Symmetries play a central role in physics, organizing dynamics, constraining interactions, and determining the effective number of physical degrees of freedom. In parallel, modern artificial intelligence methods have demonstrated a remarkable ability to extract low-dimensional structure from high-dimensional data through representation learning. This review examines the interplay between these two perspectives, focusing on the extent to which symmetry-induced constraints can be identified, encoded, or diagnosed using machine learning techniques. Rather than emphasizing architectures that enforce known symmetries by construction, we concentrate on data-driven approaches and latent representation learning, with particular attention to variational autoencoders. We discuss how symmetries and conservation laws reduce the intrinsic dimensionality of physical datasets, and how this reduction may manifest itself through self-organization of latent spaces in generative models trained to balance reconstruction and compression.

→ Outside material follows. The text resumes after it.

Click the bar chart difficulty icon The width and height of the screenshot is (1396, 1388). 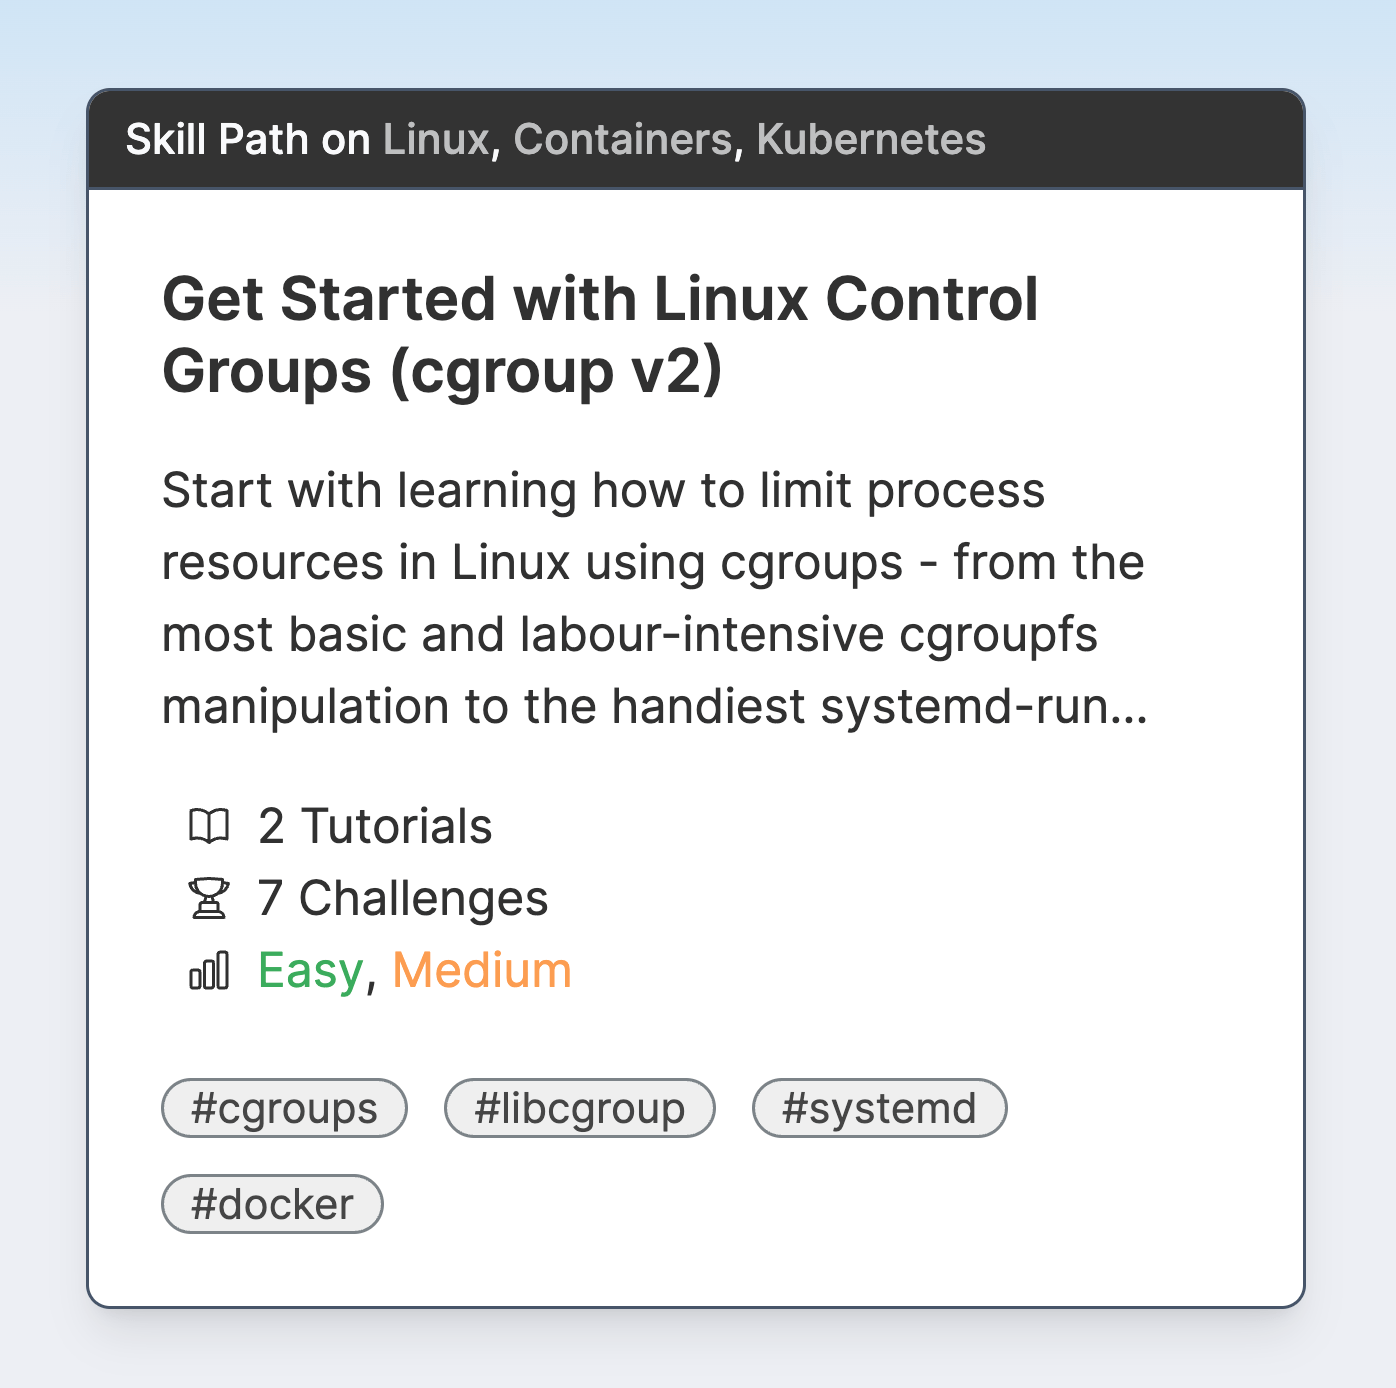tap(209, 970)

We review recent results, including case studies from simple geometric systems and particle physics processes, and analyze the theoretical and practical limitations of inferring symmetry structure without explicit inductive bias.

翻译：对称性在物理学中扮演着核心角色，它组织动力学、约束相互作用并决定物理自由度的有效数量。与此同时，现代人工智能方法通过表示学习，已展现出从高维数据中提取低维结构的卓越能力。本综述审视了这两种视角之间的相互作用，重点关注利用机器学习技术识别、编码或诊断对称性诱导约束的程度。我们并非强调通过构造强制已知对称性的架构，而是集中于数据驱动方法和潜在表示学习，尤其关注变分自编码器。我们讨论了对称性和守恒定律如何降低物理数据集的固有维度，以及这种降维如何通过生成模型的潜在空间自组织显现——这些模型经过训练以平衡重构与压缩。我们回顾了最新研究成果，包括来自简单几何系统和粒子物理过程的案例研究，并分析了在没有显式归纳偏置的情况下推断对称性结构的理论与实际局限性。